01 August 2018
‘Metatarsalgia’ is a medical term for pain in the ‘ball’ of the foot. This can range from mild discomfort after sporting activity to severe pain when walking short distances. The pain can be from several structures – from the bones, the joints, from the ligament under the joint (plantar plate) and in some cases from the nerve running beside the bones (Morton’s neuroma). Toe deformities can develop due to failure of these structures.
In most cases the primary problem is abnormal load distribution in the foot. This may be from tightness in the calf muscles, weakness in the muscles in the foot, bunions, arthritis or problems around the ankle. Badly fitting shoes and obesity can contribute. Four times your body weight goes through the ball of the foot on each step, so even being a few pounds overweight will significantly increases the pressure on your feet.
The first step in management is usually to take the pressure off the painful part of the foot, often with an insole from a podiatrist or by addressing any muscles weakness or tightness with physiotherapy.
If this does not improve the pain, then assessment by a foot and ankle specialist is the next step.
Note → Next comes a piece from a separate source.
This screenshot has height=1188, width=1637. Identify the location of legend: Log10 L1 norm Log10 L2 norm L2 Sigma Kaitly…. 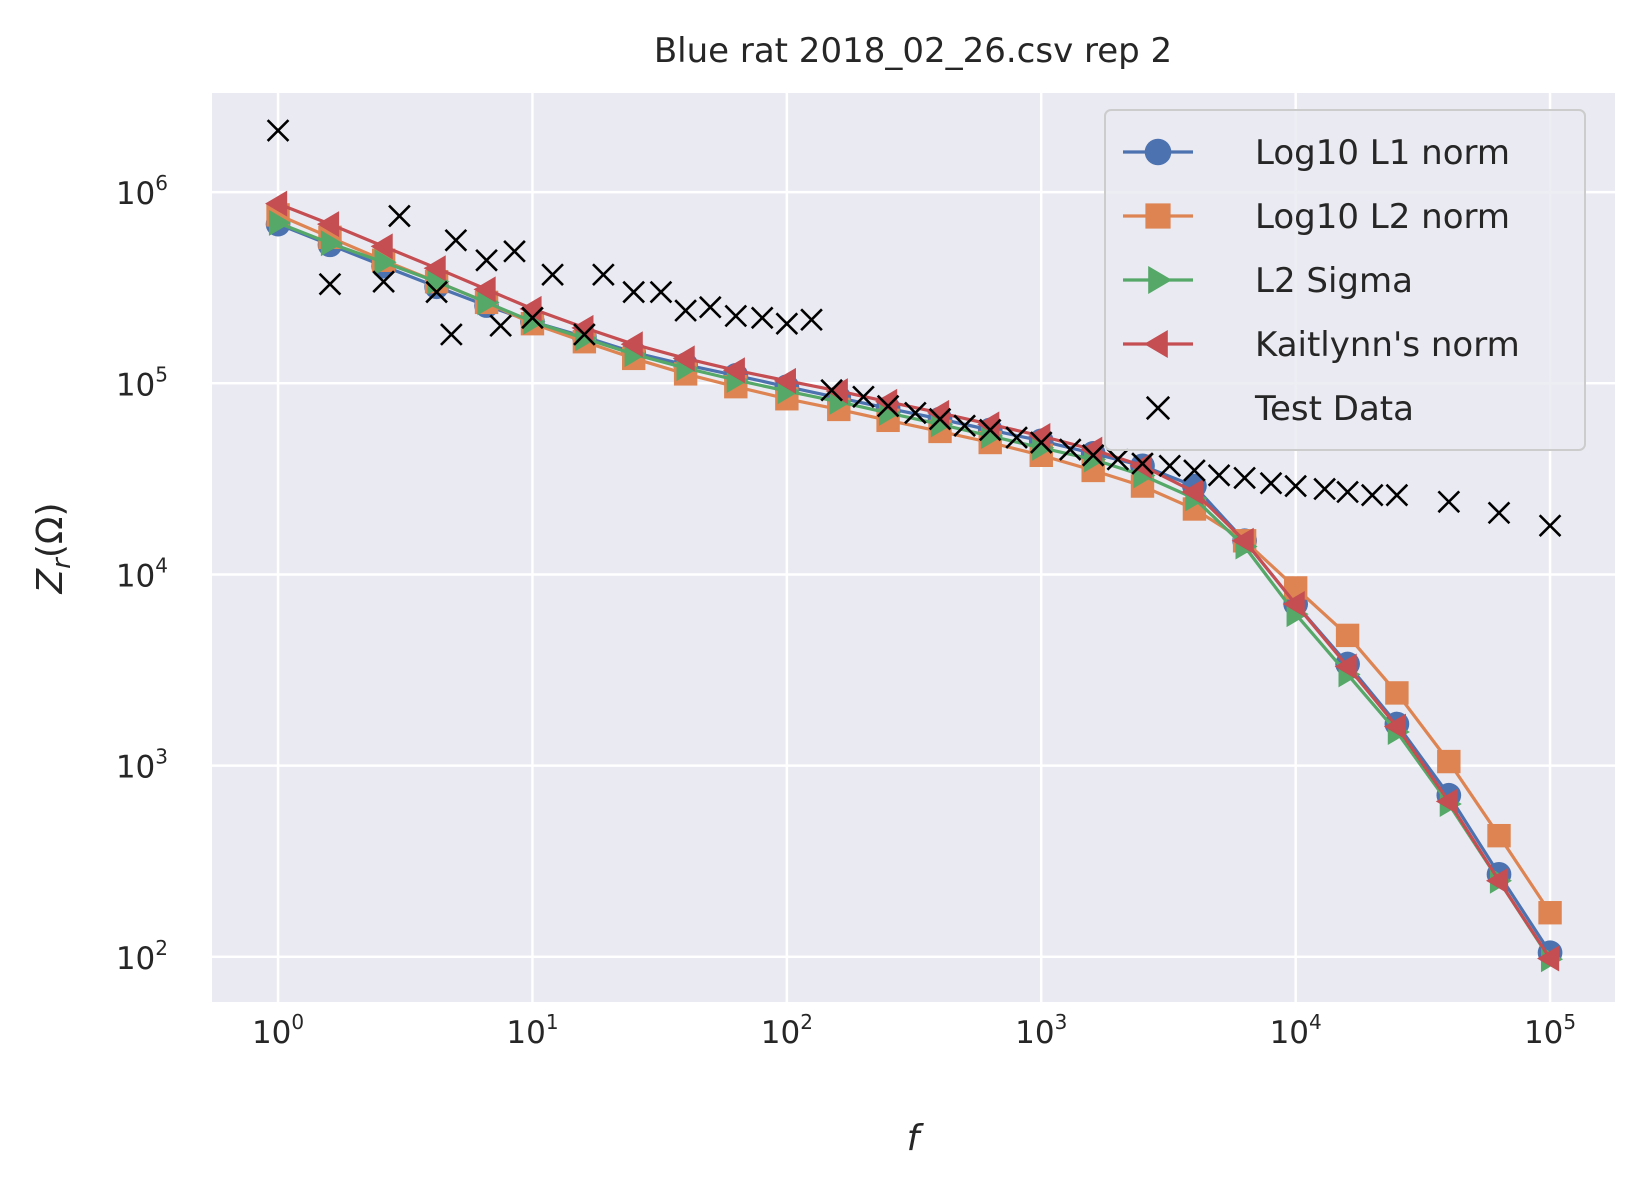
(1345, 280).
Further investigations can be arranged such as x-rays, ultrasound and MRI scans, but often the diagnosis can be made by examination only.
There are several operations that are available to address the source of the pain, or to address any underlying cause.
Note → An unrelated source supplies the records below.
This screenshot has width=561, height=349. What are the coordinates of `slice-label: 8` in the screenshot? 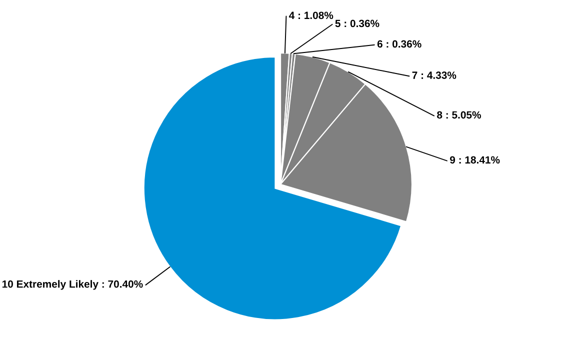 It's located at (440, 115).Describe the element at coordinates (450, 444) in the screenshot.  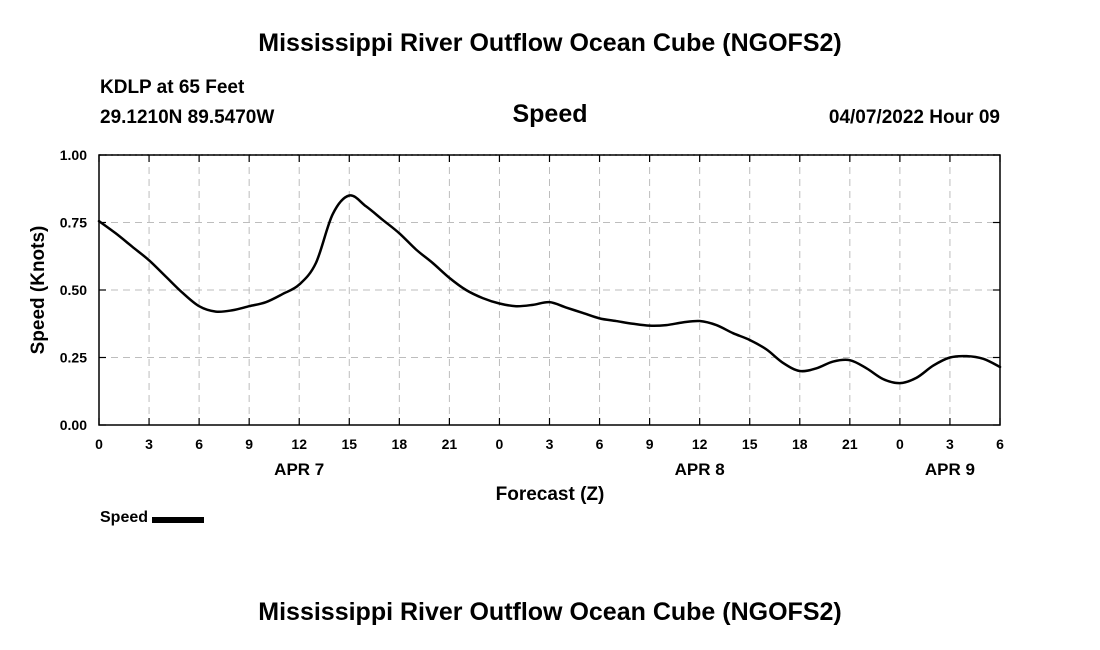
I see `x-tick-label-7: 21` at that location.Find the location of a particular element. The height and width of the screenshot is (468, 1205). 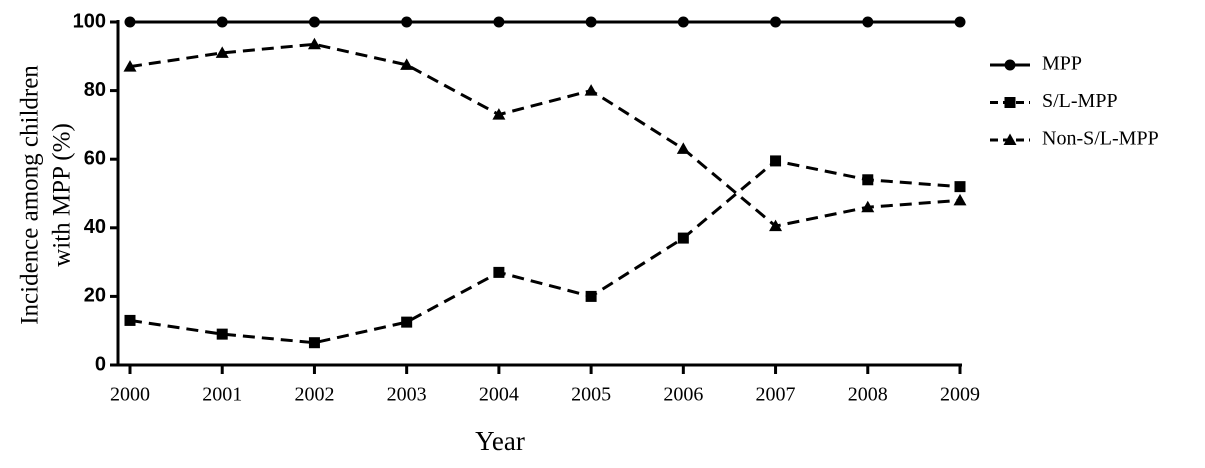

x-tick-label: 2003 is located at coordinates (407, 395).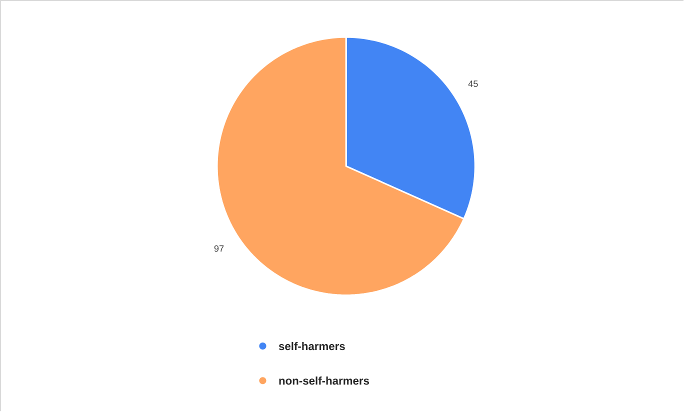 The width and height of the screenshot is (684, 412). What do you see at coordinates (312, 346) in the screenshot?
I see `legend-label: self-harmers` at bounding box center [312, 346]. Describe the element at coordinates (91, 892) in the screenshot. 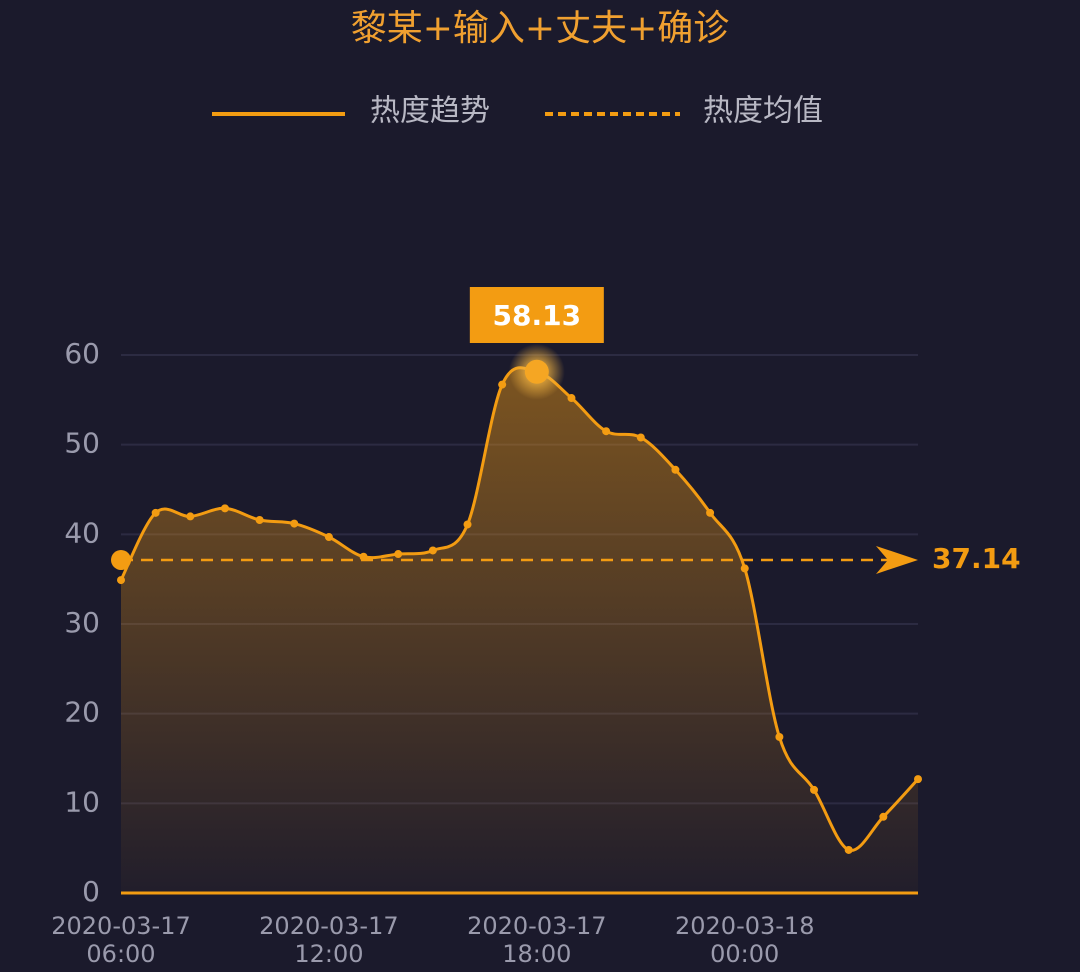

I see `y-tick-label: 0` at that location.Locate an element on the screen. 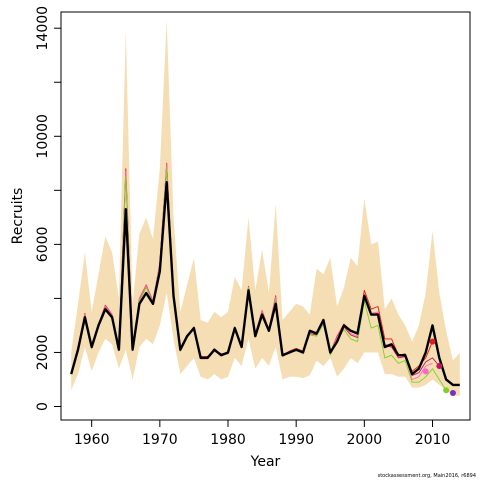 This screenshot has height=480, width=480. end-marker-layer is located at coordinates (439, 367).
The calf muscle can be lengthened; plantar plate tears can be repaired. Bunions can be corrected and toes can be straightened. Neuromas can be excised.
One of the newest techniques is the use of keyhole surgery to elevate the prominent bones. A distal metatarsal metaphyseal osteotomy (DMMO) is a procedure where the prominent metatarsal heads are cut through a tiny incision using a special burr. This allows the prominent bone to be elevated and take the pressure off the painful nerve. Toe deformities are corrected at the same time.
Metatarsalgia can generally be successfully treated in the modern foot and ankle practice.
This often is achieved by simple non-operative measure such as weight loss, footwear modification and exercise, but there are various surgical options if this fails.